[Saved data entries]
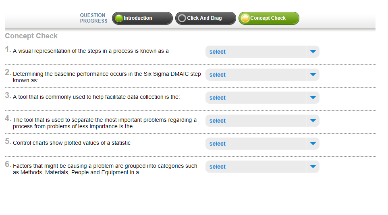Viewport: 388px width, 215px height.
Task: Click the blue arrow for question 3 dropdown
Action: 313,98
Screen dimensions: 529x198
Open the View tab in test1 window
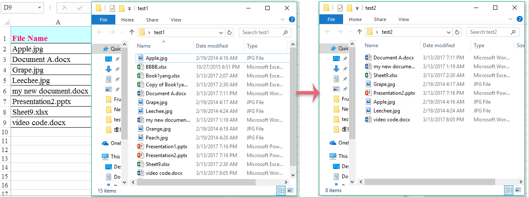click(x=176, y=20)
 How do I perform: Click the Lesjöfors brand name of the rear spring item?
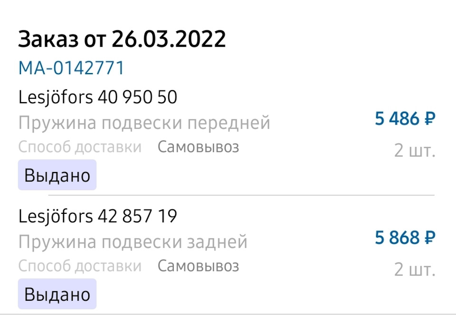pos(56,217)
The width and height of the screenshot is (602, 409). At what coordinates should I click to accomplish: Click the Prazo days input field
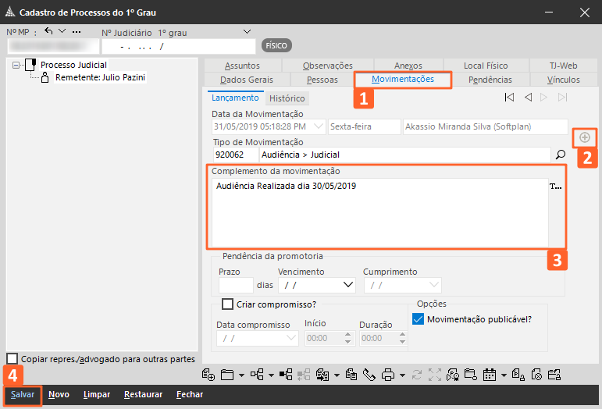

[What you have to do] From the line containing "Screen dimensions: 529x198" down to the last line of the entries above, retype each line exactly as it stands, but skip the pictures.

[Output for this exercise]
Screen dimensions: 529x198
Open the View tab in test1 window
click(x=176, y=20)
 How do I perform: Click the Lesjöfors brand name of the rear spring item?
pos(56,217)
The width and height of the screenshot is (602, 409). At what coordinates should I click to accomplish: Click the Prazo days input field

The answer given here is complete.